:: HOW TO COMPLETE THIS TASK ::
When you reach the line with "This screenshot has width=939, height=481." in the data below, begin printing lines exactly, and stop once the line with "Task: Select MOC option on the switch" has been printed.

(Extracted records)
━━━━━━━━━━━━━━━━━━━━━━━━━━━━━━

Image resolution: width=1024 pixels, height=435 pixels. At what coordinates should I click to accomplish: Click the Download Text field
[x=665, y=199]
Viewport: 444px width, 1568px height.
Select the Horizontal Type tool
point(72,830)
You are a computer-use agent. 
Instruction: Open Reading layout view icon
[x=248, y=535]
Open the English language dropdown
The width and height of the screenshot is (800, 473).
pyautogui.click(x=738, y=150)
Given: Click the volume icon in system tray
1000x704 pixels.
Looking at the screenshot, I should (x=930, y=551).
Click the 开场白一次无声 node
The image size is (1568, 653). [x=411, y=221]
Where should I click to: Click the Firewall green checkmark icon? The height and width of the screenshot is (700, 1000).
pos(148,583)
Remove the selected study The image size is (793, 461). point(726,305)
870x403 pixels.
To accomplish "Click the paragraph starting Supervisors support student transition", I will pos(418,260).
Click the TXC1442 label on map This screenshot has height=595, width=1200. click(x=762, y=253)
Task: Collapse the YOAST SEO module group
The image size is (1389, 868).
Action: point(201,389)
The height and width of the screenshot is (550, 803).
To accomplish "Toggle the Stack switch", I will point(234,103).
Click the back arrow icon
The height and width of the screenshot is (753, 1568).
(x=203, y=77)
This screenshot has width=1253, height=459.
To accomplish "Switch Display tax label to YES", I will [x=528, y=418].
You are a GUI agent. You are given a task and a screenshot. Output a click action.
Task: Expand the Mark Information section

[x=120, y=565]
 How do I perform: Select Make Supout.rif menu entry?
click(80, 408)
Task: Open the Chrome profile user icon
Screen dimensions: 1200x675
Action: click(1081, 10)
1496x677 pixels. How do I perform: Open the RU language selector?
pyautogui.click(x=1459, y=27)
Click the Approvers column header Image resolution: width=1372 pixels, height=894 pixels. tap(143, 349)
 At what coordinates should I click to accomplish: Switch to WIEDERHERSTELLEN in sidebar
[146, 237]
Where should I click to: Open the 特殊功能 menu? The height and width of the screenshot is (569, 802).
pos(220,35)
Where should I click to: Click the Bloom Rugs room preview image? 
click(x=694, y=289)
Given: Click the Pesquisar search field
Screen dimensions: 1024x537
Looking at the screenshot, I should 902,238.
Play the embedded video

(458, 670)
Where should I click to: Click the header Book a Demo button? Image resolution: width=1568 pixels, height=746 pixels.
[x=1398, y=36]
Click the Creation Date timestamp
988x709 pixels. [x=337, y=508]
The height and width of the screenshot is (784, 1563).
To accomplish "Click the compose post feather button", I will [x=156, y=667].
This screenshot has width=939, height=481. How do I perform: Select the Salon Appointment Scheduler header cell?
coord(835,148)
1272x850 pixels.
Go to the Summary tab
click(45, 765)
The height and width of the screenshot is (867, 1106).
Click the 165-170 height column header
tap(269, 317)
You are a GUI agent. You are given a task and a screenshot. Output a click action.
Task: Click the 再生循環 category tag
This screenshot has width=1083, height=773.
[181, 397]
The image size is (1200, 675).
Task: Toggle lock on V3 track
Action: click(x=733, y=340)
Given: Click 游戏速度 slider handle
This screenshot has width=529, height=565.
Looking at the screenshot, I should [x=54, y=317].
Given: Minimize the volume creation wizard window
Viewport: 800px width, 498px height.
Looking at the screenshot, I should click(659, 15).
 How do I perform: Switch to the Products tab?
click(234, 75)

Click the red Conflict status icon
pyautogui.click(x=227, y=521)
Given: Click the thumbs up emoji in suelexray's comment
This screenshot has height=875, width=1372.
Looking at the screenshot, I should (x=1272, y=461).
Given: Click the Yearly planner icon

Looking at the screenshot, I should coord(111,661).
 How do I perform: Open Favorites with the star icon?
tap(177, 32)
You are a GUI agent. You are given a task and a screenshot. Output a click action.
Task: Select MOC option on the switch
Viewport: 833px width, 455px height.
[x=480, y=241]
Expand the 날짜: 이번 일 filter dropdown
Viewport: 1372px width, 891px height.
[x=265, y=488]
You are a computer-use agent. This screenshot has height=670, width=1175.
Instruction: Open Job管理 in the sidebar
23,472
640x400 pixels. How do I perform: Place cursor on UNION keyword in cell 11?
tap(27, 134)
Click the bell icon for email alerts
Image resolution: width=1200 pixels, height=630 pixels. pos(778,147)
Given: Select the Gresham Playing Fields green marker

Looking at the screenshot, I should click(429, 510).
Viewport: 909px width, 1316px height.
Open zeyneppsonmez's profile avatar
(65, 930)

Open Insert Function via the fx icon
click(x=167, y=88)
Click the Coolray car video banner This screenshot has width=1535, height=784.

━━━━━━━━━━━━━━━━━━━━━━━━━━━━━━

:: RESPONSE ::
This screenshot has width=939, height=481. How do I perform: Select the Salon Appointment Scheduler header cell?
coord(835,148)
1272x850 pixels.
Go to the Summary tab
click(45, 765)
The height and width of the screenshot is (867, 1106).
Click the 165-170 height column header
tap(269, 317)
You are a GUI agent. You are given a task and a screenshot. Output a click action.
Task: Click the 再生循環 category tag
This screenshot has width=1083, height=773.
[181, 397]
The image size is (1200, 675).
Task: Toggle lock on V3 track
Action: click(x=733, y=340)
Given: Click 游戏速度 slider handle
This screenshot has width=529, height=565.
Looking at the screenshot, I should [x=54, y=317].
Given: Minimize the volume creation wizard window
Viewport: 800px width, 498px height.
Looking at the screenshot, I should click(659, 15).
 How do I perform: Switch to the Products tab?
click(234, 75)

Click the red Conflict status icon
pyautogui.click(x=227, y=521)
Given: Click the thumbs up emoji in suelexray's comment
This screenshot has height=875, width=1372.
Looking at the screenshot, I should (x=1272, y=461).
Given: Click the Yearly planner icon

Looking at the screenshot, I should coord(111,661).
 How do I perform: Open Favorites with the star icon?
tap(177, 32)
You are a GUI agent. You are given a task and a screenshot. Output a click action.
Task: Select MOC option on the switch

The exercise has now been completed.